----- Source records

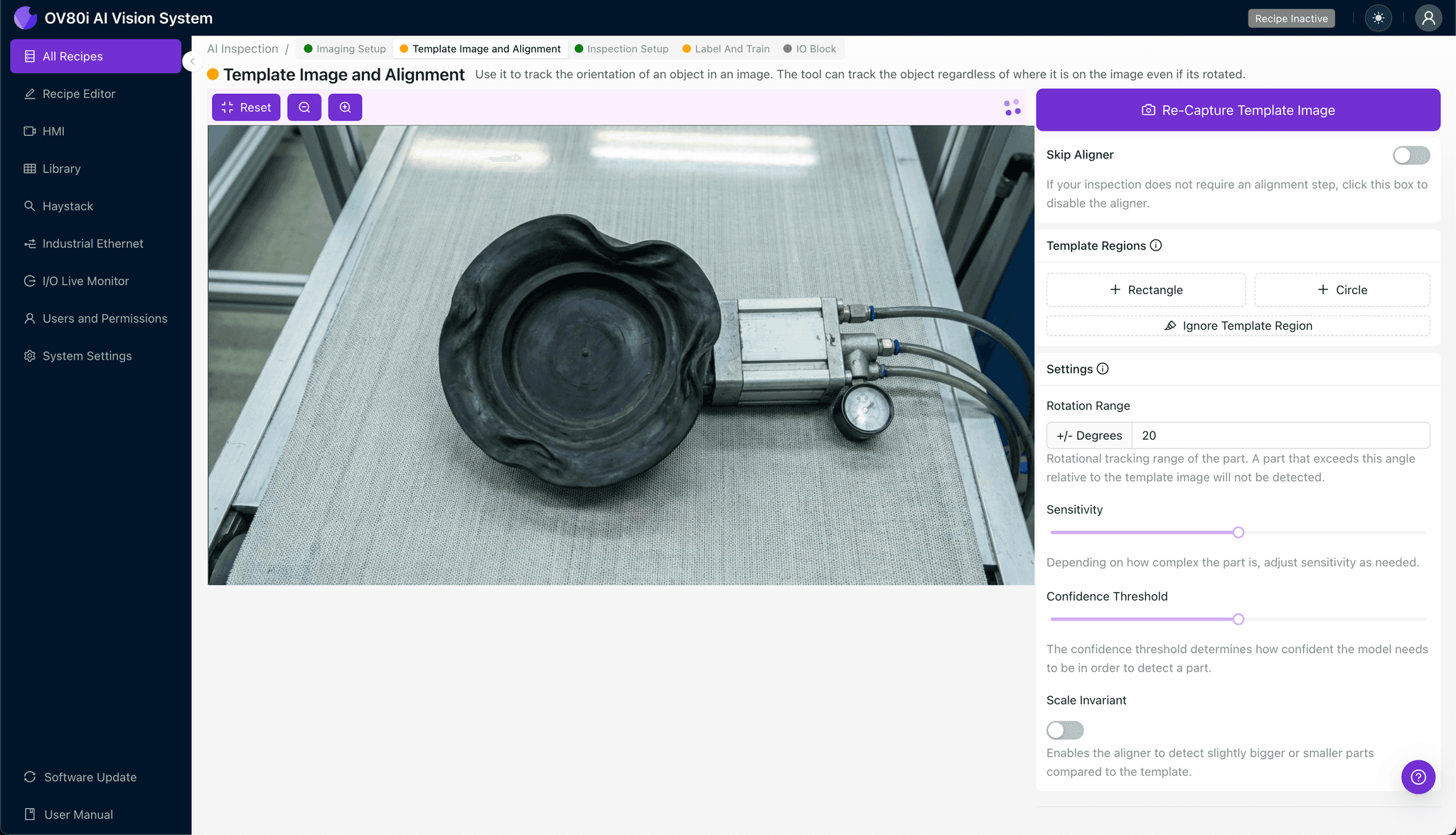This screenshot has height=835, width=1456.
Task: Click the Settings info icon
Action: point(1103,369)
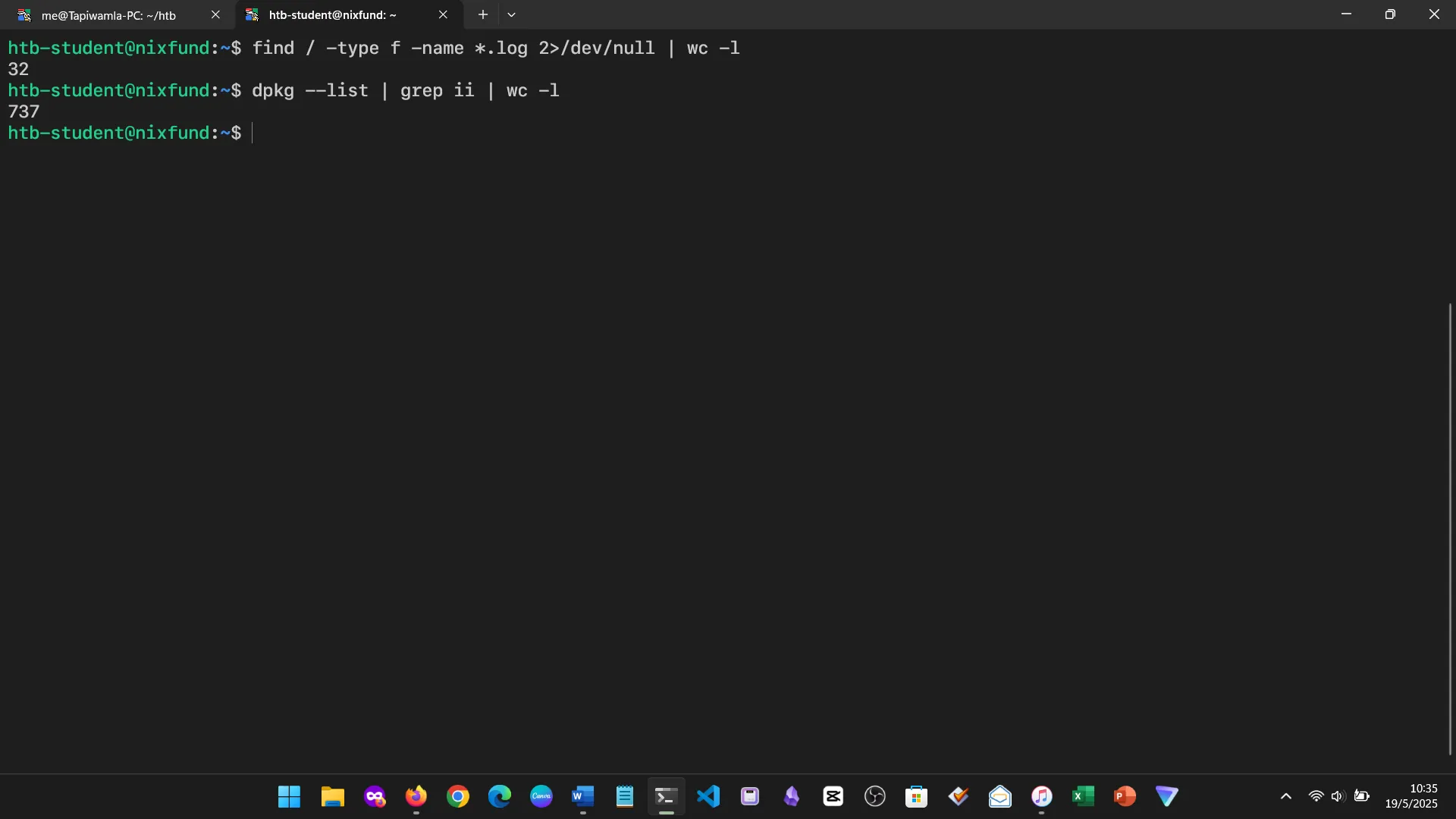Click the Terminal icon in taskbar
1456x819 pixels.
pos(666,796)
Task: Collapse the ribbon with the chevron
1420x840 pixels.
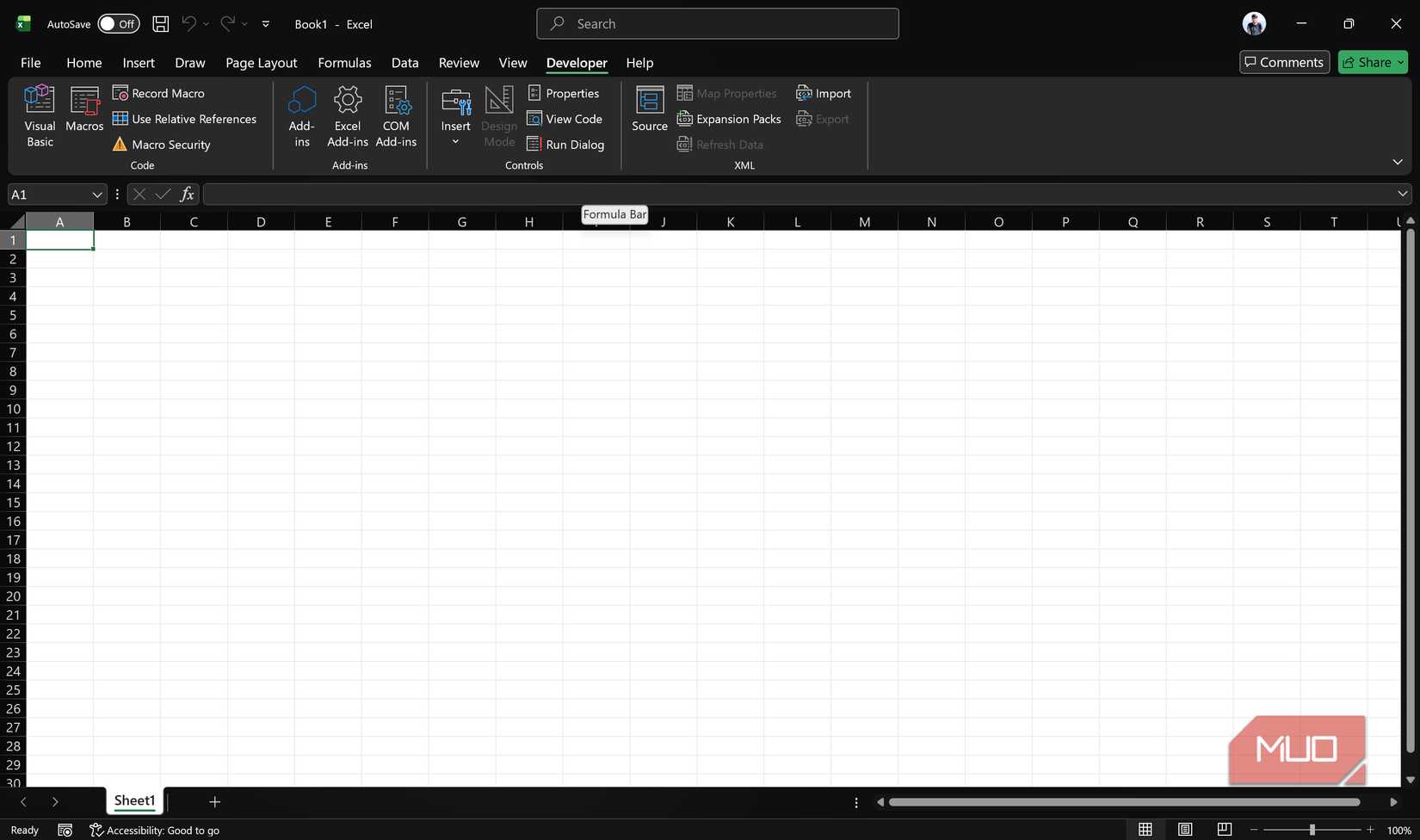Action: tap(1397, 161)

----------

_Problem statement_:
Each line from the one containing "Task: Collapse the ribbon with the chevron" through the last line of the data should be written out exactly. Skip the pictures, and add no other lines.

_Exercise answer_:
Task: Collapse the ribbon with the chevron
1420x840 pixels.
Action: tap(1397, 161)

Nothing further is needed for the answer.